_What you are asked to do_
The task requires repeating, word for word, the lines from the one with "This screenshot has height=373, width=746." through the end of the material, leaving out all pictures.

* * *

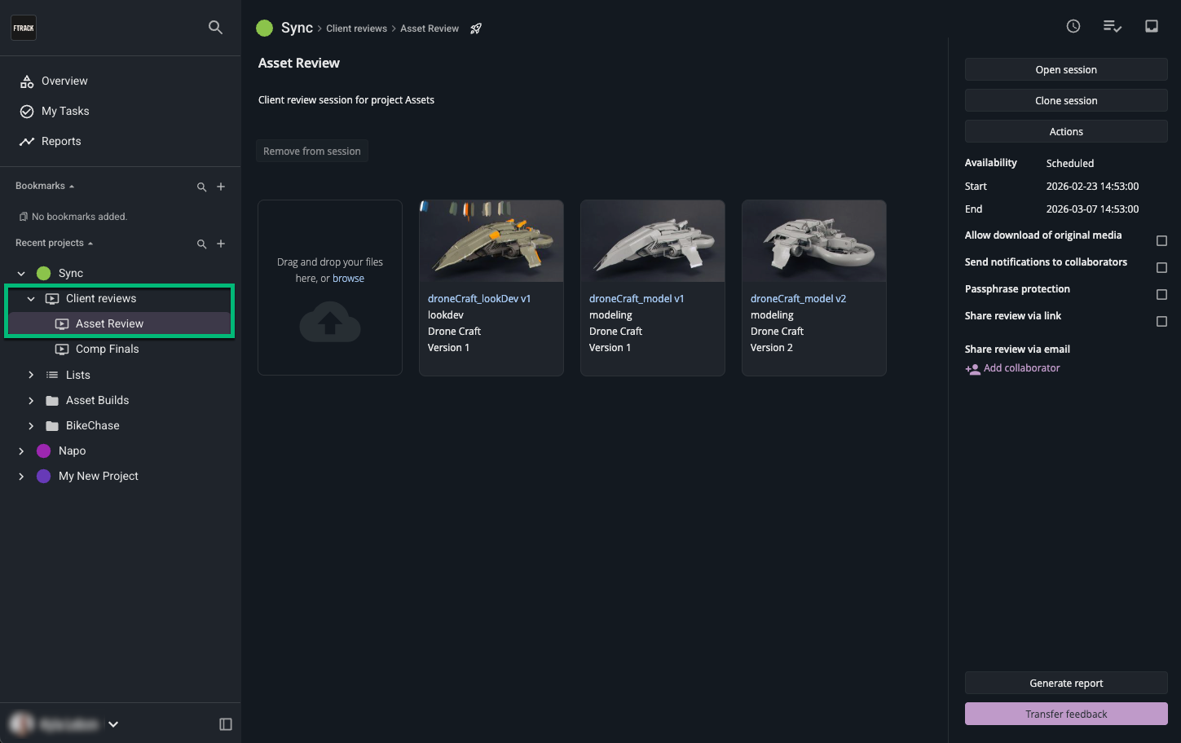Screen dimensions: 1181x743
Task: Click the Open session button
Action: point(1065,70)
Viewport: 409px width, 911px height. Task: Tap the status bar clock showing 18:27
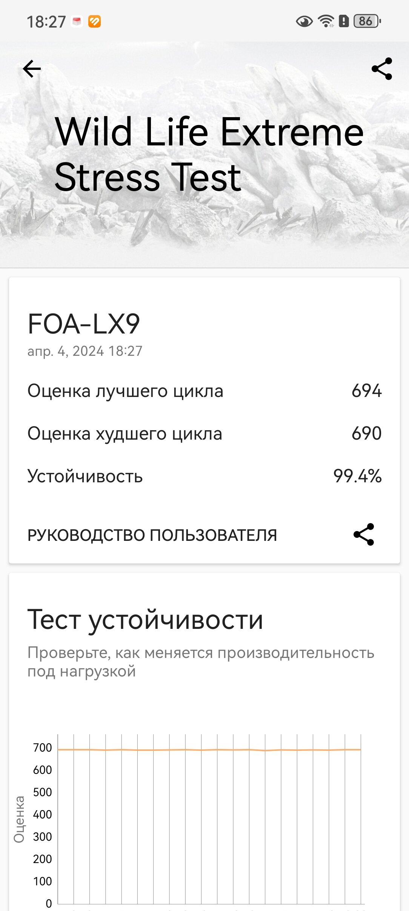coord(46,22)
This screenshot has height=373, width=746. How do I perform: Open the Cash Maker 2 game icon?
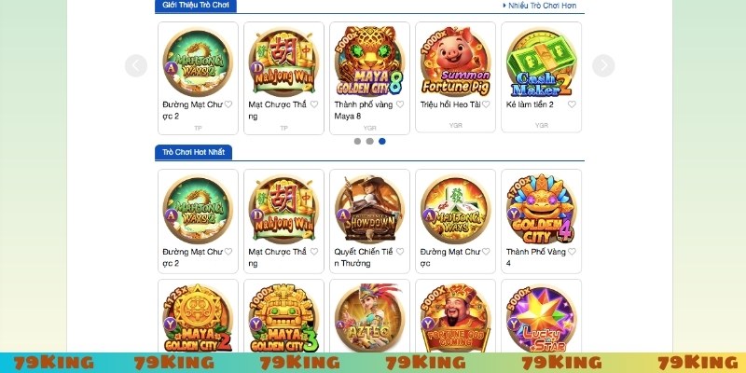click(541, 62)
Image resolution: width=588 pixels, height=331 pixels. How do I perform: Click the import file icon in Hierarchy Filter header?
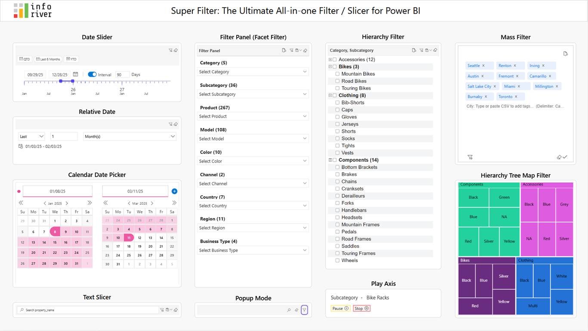414,50
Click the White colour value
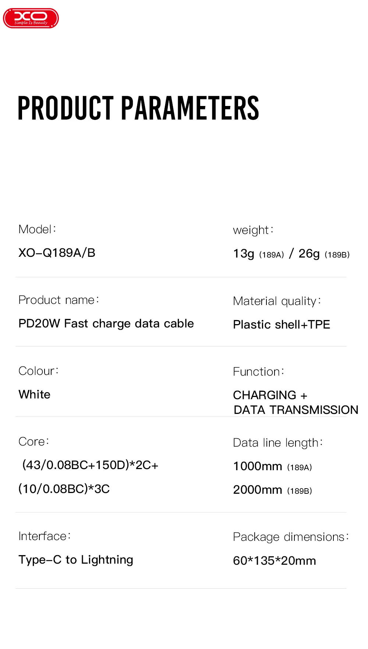This screenshot has width=368, height=649. coord(35,394)
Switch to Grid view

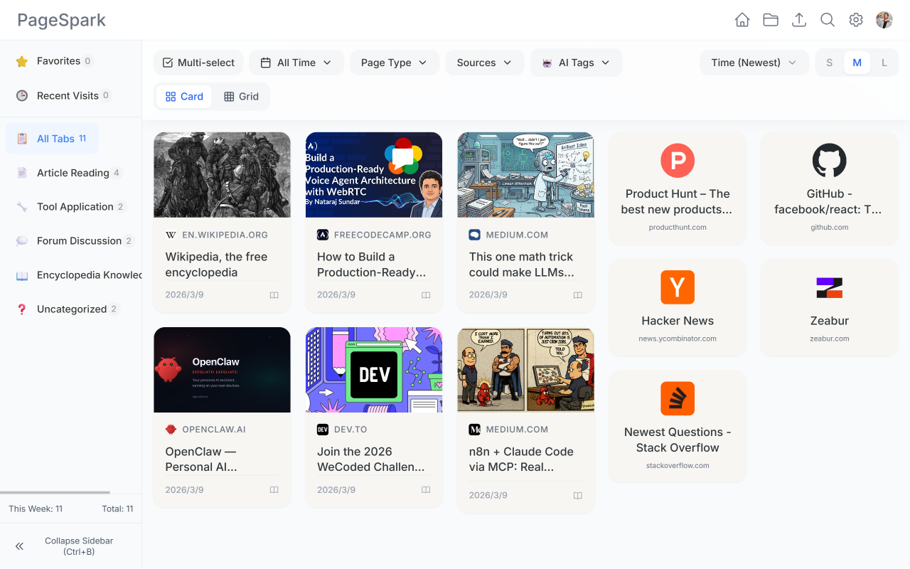pos(241,97)
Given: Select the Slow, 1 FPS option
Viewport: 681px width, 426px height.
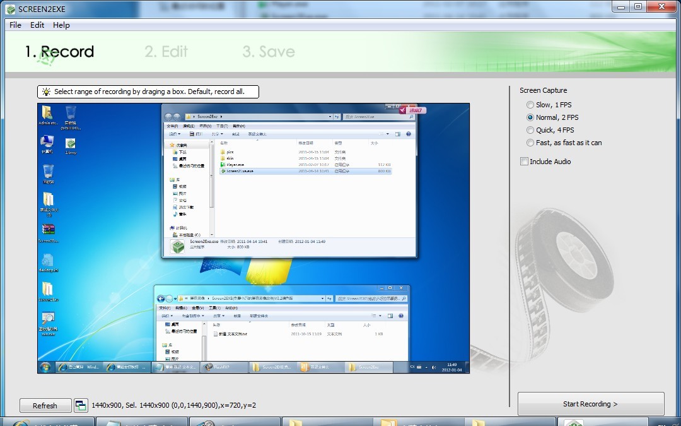Looking at the screenshot, I should point(530,105).
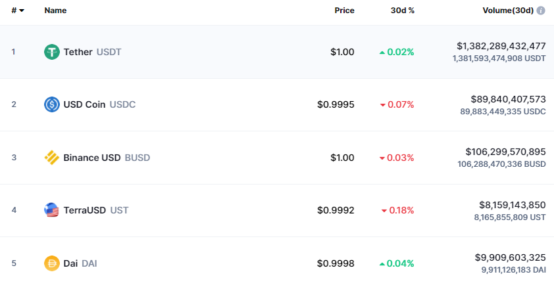Sort by the Volume(30d) column header
554x289 pixels.
[508, 11]
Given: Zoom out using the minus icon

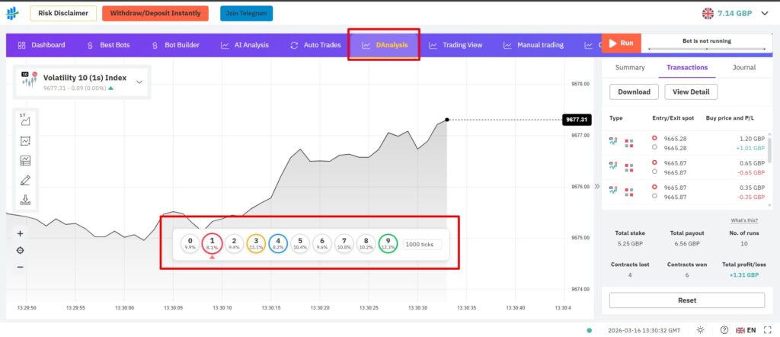Looking at the screenshot, I should coord(20,268).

* * *

_Written reply_
This screenshot has height=373, width=746. How do I perform: Open the Cash Maker 2 game icon?
click(541, 62)
Image resolution: width=588 pixels, height=331 pixels. How do I perform: Click the import file icon in Hierarchy Filter header?
414,50
Click the White colour value
This screenshot has width=368, height=649. coord(35,394)
Switch to Grid view

pos(241,97)
Given: Select the Slow, 1 FPS option
Viewport: 681px width, 426px height.
Looking at the screenshot, I should point(530,105).
Sort by the Volume(30d) column header
554x289 pixels.
[508, 11]
Given: Zoom out using the minus icon

Looking at the screenshot, I should coord(20,268).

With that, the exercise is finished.